Billy Vunipola ready to return for England having served ‘time for the crime’
Billy Vunipola quickly came to terms with the dangerous tackle that forced him to miss the start of the World Cup knowing that he was doing his “time for the crime”.
Vunipola received a two-match ban for a high challenge on Ireland’s Andrew Porter on August 19 and as a result sat out the final warm-up Test against Fiji and rout of Argentina that opened the tournament.
A week after delivering a 29-minute cameo on his comeback against Japan, he has been restored to the back row for the showdown with Chile in Lille.
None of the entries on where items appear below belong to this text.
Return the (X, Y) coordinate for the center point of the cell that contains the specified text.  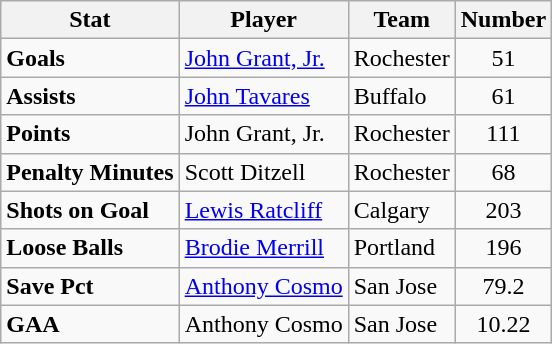
Team (402, 20)
Player (264, 20)
Assists (90, 96)
203 (503, 210)
Goals (90, 58)
Scott Ditzell (264, 172)
Calgary (402, 210)
10.22 (503, 324)
Penalty Minutes (90, 172)
Lewis Ratcliff (264, 210)
John Tavares (264, 96)
Save Pct (90, 286)
Points (90, 134)
61 (503, 96)
79.2 (503, 286)
Stat (90, 20)
68 (503, 172)
196 (503, 248)
111 (503, 134)
Buffalo (402, 96)
Portland (402, 248)
Brodie Merrill (264, 248)
Number (503, 20)
Loose Balls (90, 248)
51 (503, 58)
Shots on Goal (90, 210)
GAA (90, 324)
Output the (x, y) coordinate of the center of the cell containing the given text.  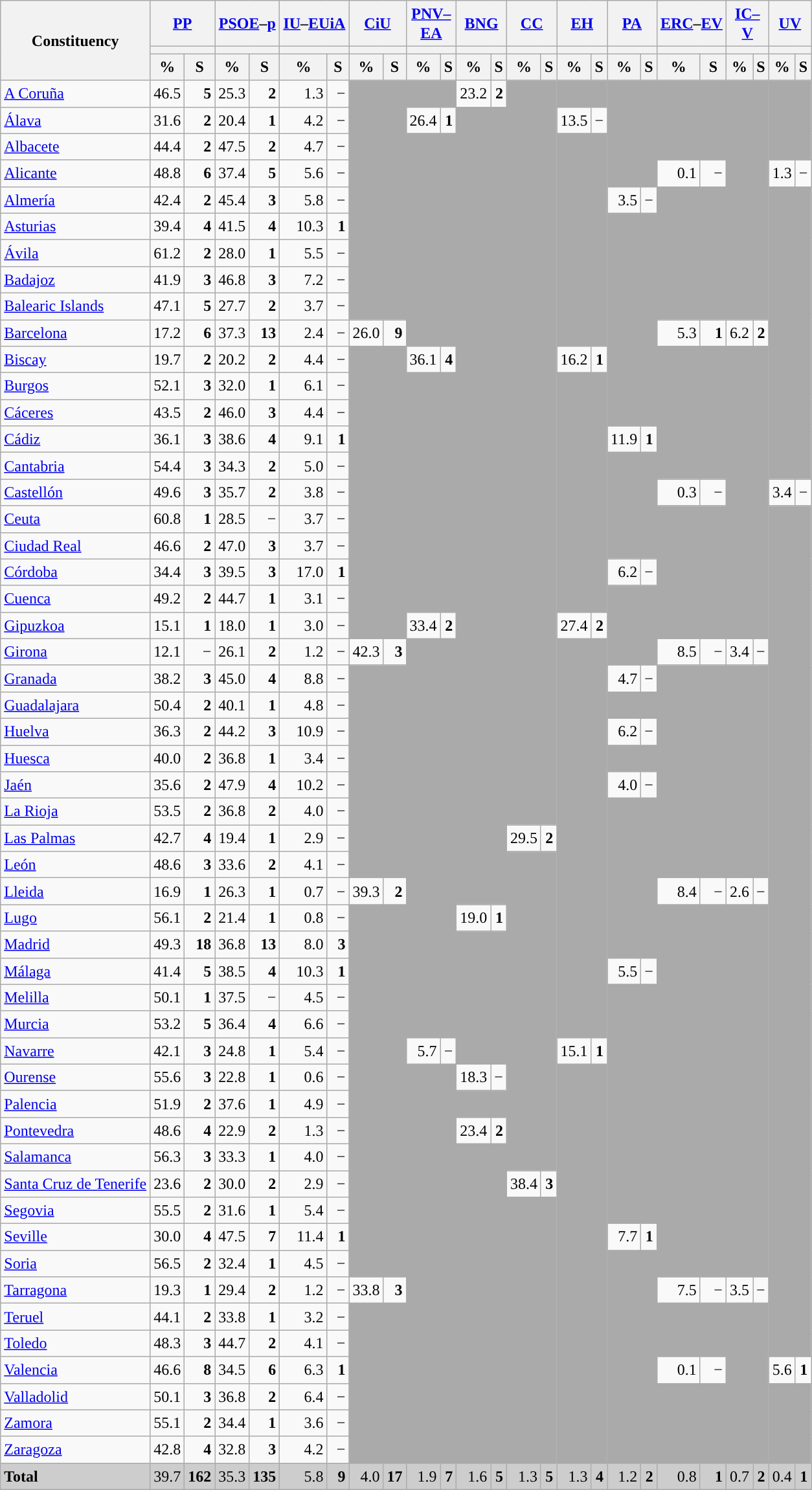
56.1 (167, 918)
42.1 (167, 1050)
26.1 (232, 651)
5.7 (423, 1050)
EH (582, 23)
BNG (482, 23)
38.5 (232, 971)
33.4 (423, 626)
45.0 (232, 679)
36.3 (167, 732)
Biscay (75, 360)
37.6 (232, 1103)
56.3 (167, 1156)
48.3 (167, 1343)
7.5 (679, 1290)
41.9 (167, 280)
Málaga (75, 971)
19.7 (167, 360)
UV (790, 23)
26.3 (232, 891)
A Coruña (75, 93)
8 (199, 1370)
42.8 (167, 1449)
Las Palmas (75, 838)
33.6 (232, 865)
35.6 (167, 785)
49.6 (167, 492)
10.9 (303, 732)
6.3 (303, 1370)
17.0 (303, 572)
48.8 (167, 174)
Madrid (75, 944)
Granada (75, 679)
2.6 (739, 891)
53.2 (167, 1024)
1.9 (423, 1476)
La Rioja (75, 812)
42.4 (167, 199)
Segovia (75, 1211)
6.4 (303, 1396)
45.4 (232, 199)
32.4 (232, 1264)
5.3 (679, 333)
Barcelona (75, 333)
39.7 (167, 1476)
Lugo (75, 918)
29.5 (523, 838)
5.0 (303, 466)
42.7 (167, 838)
39.3 (367, 891)
27.7 (232, 306)
35.7 (232, 492)
23.6 (167, 1184)
0.3 (679, 492)
Ourense (75, 1077)
17 (395, 1476)
6.6 (303, 1024)
CC (531, 23)
53.5 (167, 812)
44.4 (167, 146)
40.1 (232, 705)
Ciudad Real (75, 545)
35.3 (232, 1476)
Constituency (75, 40)
46.8 (232, 280)
Palencia (75, 1103)
7.2 (303, 280)
PNV–EA (431, 23)
51.9 (167, 1103)
8.5 (679, 651)
Guadalajara (75, 705)
Córdoba (75, 572)
49.2 (167, 598)
18 (199, 944)
34.5 (232, 1370)
34.3 (232, 466)
29.4 (232, 1290)
54.4 (167, 466)
47.0 (232, 545)
0.6 (303, 1077)
32.0 (232, 386)
Melilla (75, 997)
4.8 (303, 705)
Teruel (75, 1317)
20.2 (232, 360)
8.4 (679, 891)
22.8 (232, 1077)
8.0 (303, 944)
Almería (75, 199)
61.2 (167, 253)
56.5 (167, 1264)
IC–V (747, 23)
Badajoz (75, 280)
50.4 (167, 705)
4.9 (303, 1103)
16.2 (574, 360)
11.9 (624, 439)
Ávila (75, 253)
Seville (75, 1237)
46.5 (167, 93)
Soria (75, 1264)
42.3 (367, 651)
39.4 (167, 227)
37.5 (232, 997)
162 (199, 1476)
León (75, 865)
Ceuta (75, 519)
3.0 (303, 626)
32.8 (232, 1449)
Pontevedra (75, 1131)
Jaén (75, 785)
Cuenca (75, 598)
39.5 (232, 572)
ERC–EV (692, 23)
13.5 (574, 120)
Valladolid (75, 1396)
PSOE–p (247, 23)
23.2 (474, 93)
3.8 (303, 492)
Cantabria (75, 466)
60.8 (167, 519)
6.1 (303, 386)
IU–EUiA (315, 23)
7.7 (624, 1237)
Toledo (75, 1343)
Navarre (75, 1050)
37.4 (232, 174)
55.1 (167, 1423)
11.4 (303, 1237)
38.2 (167, 679)
40.0 (167, 758)
Huesca (75, 758)
17.2 (167, 333)
55.6 (167, 1077)
Cádiz (75, 439)
22.9 (232, 1131)
26.0 (367, 333)
46.0 (232, 413)
Cáceres (75, 413)
19.3 (167, 1290)
41.4 (167, 971)
Murcia (75, 1024)
18.0 (232, 626)
33.3 (232, 1156)
23.4 (474, 1131)
28.5 (232, 519)
Girona (75, 651)
44.2 (232, 732)
Tarragona (75, 1290)
Castellón (75, 492)
135 (264, 1476)
37.3 (232, 333)
Asturias (75, 227)
PA (632, 23)
9.1 (303, 439)
19.4 (232, 838)
18.3 (474, 1077)
Gipuzkoa (75, 626)
3.6 (303, 1423)
26.4 (423, 120)
43.5 (167, 413)
3.1 (303, 598)
41.5 (232, 227)
Huelva (75, 732)
24.8 (232, 1050)
Alicante (75, 174)
47.1 (167, 306)
Álava (75, 120)
Zaragoza (75, 1449)
PP (183, 23)
52.1 (167, 386)
49.3 (167, 944)
28.0 (232, 253)
0.4 (782, 1476)
Total (75, 1476)
Lleida (75, 891)
27.4 (574, 626)
20.4 (232, 120)
Zamora (75, 1423)
3.2 (303, 1317)
12.1 (167, 651)
1.6 (474, 1476)
36.4 (232, 1024)
55.5 (167, 1211)
Salamanca (75, 1156)
2.4 (303, 333)
8.8 (303, 679)
47.9 (232, 785)
16.9 (167, 891)
Albacete (75, 146)
38.6 (232, 439)
38.4 (523, 1184)
21.4 (232, 918)
10.2 (303, 785)
Valencia (75, 1370)
Burgos (75, 386)
25.3 (232, 93)
44.1 (167, 1317)
CiU (378, 23)
19.0 (474, 918)
Santa Cruz de Tenerife (75, 1184)
Balearic Islands (75, 306)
The powerful number eight of Tongan heritage insists that having accepted his red card was warranted, he took comfort from rolling up his sleeves to contribute on the training field.
“There wasn’t much frustration there. I had to do my time for the crime I committed. It was just about getting my head down and helping the team,” Vunipola said.
“So once you get past that and you know you’re contributing to the team in a different way, you make peace with it.
“The worst part of not playing is having to do extra fitness! For me playing is huge. The more I can play, the better I am as a player. That’s a well-known fact for me personally, and from previous coaches.
“Hopefully I can go out there and play really well but until we get there, you don’t know.”
Vunipola’s ban was reduced from three to two matches after he completed World Rugby’s coaching intervention program, otherwise known as ‘tackle school’.
I had to do my time for the crime I committed
Defence coach Kevin Sinfield oversees rugby’s equivalent of the driving awareness course for England players and Vunipola insists it was a useful exercise.
In a quip at the number of red cards England have received for dangerous tackles – three in four Tests – Vunipola said: “Kev is very well rehearsed in running those tackle schools, which is probably not a good thing for me to say.
“For me it did feel a bit like sucking eggs, but it taught me a lot in terms of my technique.
“Kev is very good at his job so it only took us one time to do because when you do it you have to film it.
“I learned a lot about using my arms and the biggest thing was lowering my height. I’m such a big guy that I’m so used to using my body as a mechanism to stop someone rather than technically getting in the right position.
“It was good for me so hopefully you won’t be seeing any of that any more.”
When Steve Borthwick named his World Cup squad, Vunipola was present as the only specialist number eight but his absence has allowed Ben Earl and Lewis Ludlam to shine in the position.
It sets-up a three-way shootout for the jersey against Samoa on October 7 when England will revert to their strongest XV having taking the opportunity to rotate against Chile, the lowest ranked opponents of Pool D.
Earl is currently in pole position after proving to be a revelation so far in the World Cup and its build-up and Vunipola has enjoyed watching his Saracens team-mate finally get the opportunity to shine in a red rose jersey.
“There are six back rows vying for three places, so competition is always going to help push the team forward,” he said.
“The team has been doing really well with Ben Earl at eight. When we beat Argentina I was pumped – probably a little bit too pumped, as you probably all saw on the big screen!
“I was happy for the team. I’m happy as long as we are doing well. Like everyone else I want to play, but if I can contribute in any way I can, I’m happy to do that.”